Every record here needs to be duplicated exactly.
The records: Begin
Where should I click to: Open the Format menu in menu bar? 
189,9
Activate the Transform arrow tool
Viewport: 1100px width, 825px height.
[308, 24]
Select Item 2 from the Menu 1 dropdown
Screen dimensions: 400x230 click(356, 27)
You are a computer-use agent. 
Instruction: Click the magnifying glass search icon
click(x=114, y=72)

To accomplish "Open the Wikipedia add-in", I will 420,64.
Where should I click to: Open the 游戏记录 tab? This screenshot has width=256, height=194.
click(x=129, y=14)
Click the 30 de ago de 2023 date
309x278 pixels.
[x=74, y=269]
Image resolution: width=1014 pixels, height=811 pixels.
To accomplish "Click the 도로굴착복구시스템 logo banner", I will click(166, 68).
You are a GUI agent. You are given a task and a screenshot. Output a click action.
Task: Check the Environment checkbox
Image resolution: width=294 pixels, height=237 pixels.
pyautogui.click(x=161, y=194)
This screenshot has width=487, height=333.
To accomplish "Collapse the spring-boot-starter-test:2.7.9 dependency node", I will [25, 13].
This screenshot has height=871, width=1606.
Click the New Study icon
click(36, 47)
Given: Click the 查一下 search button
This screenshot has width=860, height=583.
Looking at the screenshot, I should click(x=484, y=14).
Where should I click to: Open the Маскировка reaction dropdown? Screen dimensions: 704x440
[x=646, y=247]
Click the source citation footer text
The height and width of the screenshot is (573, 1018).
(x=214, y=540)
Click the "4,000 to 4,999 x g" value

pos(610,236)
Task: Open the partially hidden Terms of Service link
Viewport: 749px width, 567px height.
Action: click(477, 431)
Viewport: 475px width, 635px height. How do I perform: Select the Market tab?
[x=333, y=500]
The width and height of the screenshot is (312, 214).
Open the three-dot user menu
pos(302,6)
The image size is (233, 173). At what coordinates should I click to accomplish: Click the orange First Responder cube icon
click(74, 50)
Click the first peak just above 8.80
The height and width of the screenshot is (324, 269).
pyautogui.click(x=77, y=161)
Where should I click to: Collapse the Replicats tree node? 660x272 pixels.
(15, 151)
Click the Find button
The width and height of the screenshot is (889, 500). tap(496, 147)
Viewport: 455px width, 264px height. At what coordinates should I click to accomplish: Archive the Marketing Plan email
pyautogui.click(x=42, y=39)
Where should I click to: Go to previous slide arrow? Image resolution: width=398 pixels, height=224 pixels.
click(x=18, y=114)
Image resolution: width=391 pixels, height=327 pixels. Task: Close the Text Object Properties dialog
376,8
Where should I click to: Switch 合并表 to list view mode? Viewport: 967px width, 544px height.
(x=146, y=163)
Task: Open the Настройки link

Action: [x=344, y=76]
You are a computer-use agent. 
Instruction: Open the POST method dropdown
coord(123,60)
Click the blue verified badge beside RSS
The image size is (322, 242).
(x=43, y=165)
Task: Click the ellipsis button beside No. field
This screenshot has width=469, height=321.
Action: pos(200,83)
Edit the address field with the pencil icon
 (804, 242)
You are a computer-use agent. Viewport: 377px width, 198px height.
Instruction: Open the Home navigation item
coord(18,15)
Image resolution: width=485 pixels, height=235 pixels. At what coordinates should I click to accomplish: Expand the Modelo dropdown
The records: End
**Solution to this problem**
Where should I click to: Open the Format menu in menu bar? 
189,9
Activate the Transform arrow tool
Viewport: 1100px width, 825px height.
[308, 24]
Select Item 2 from the Menu 1 dropdown
Screen dimensions: 400x230 click(356, 27)
You are a computer-use agent. 
Instruction: Click the magnifying glass search icon
click(x=114, y=72)

To accomplish "Open the Wikipedia add-in", I will 420,64.
Where should I click to: Open the 游戏记录 tab? This screenshot has width=256, height=194.
click(x=129, y=14)
Click the 30 de ago de 2023 date
309x278 pixels.
[x=74, y=269]
Image resolution: width=1014 pixels, height=811 pixels.
To accomplish "Click the 도로굴착복구시스템 logo banner", I will click(166, 68).
You are a GUI agent. You are given a task and a screenshot. Output a click action.
Task: Check the Environment checkbox
Image resolution: width=294 pixels, height=237 pixels.
pyautogui.click(x=161, y=194)
This screenshot has width=487, height=333.
To accomplish "Collapse the spring-boot-starter-test:2.7.9 dependency node", I will [25, 13].
This screenshot has height=871, width=1606.
Click the New Study icon
click(36, 47)
Given: Click the 查一下 search button
This screenshot has width=860, height=583.
Looking at the screenshot, I should click(x=484, y=14).
Where should I click to: Open the Маскировка reaction dropdown? Screen dimensions: 704x440
[x=646, y=247]
Click the source citation footer text
The height and width of the screenshot is (573, 1018).
(x=214, y=540)
Click the "4,000 to 4,999 x g" value

pos(610,236)
Task: Open the partially hidden Terms of Service link
Viewport: 749px width, 567px height.
Action: click(477, 431)
Viewport: 475px width, 635px height. How do I perform: Select the Market tab?
[x=333, y=500]
The width and height of the screenshot is (312, 214).
Open the three-dot user menu
pos(302,6)
The image size is (233, 173). At what coordinates should I click to accomplish: Click the orange First Responder cube icon
click(74, 50)
Click the first peak just above 8.80
The height and width of the screenshot is (324, 269).
pyautogui.click(x=77, y=161)
Where should I click to: Collapse the Replicats tree node? 660x272 pixels.
(15, 151)
Click the Find button
The width and height of the screenshot is (889, 500). tap(496, 147)
Viewport: 455px width, 264px height. At what coordinates should I click to accomplish: Archive the Marketing Plan email
pyautogui.click(x=42, y=39)
Where should I click to: Go to previous slide arrow? Image resolution: width=398 pixels, height=224 pixels.
click(x=18, y=114)
Image resolution: width=391 pixels, height=327 pixels. Task: Close the Text Object Properties dialog
376,8
Where should I click to: Switch 合并表 to list view mode? Viewport: 967px width, 544px height.
(x=146, y=163)
Task: Open the Настройки link

Action: [x=344, y=76]
You are a computer-use agent. 
Instruction: Open the POST method dropdown
coord(123,60)
Click the blue verified badge beside RSS
The image size is (322, 242).
(x=43, y=165)
Task: Click the ellipsis button beside No. field
This screenshot has width=469, height=321.
Action: pos(200,83)
Edit the address field with the pencil icon
 (804, 242)
You are a computer-use agent. Viewport: 377px width, 198px height.
Instruction: Open the Home navigation item
coord(18,15)
Image resolution: width=485 pixels, height=235 pixels. At what coordinates should I click to accomplish: Expand the Modelo dropdown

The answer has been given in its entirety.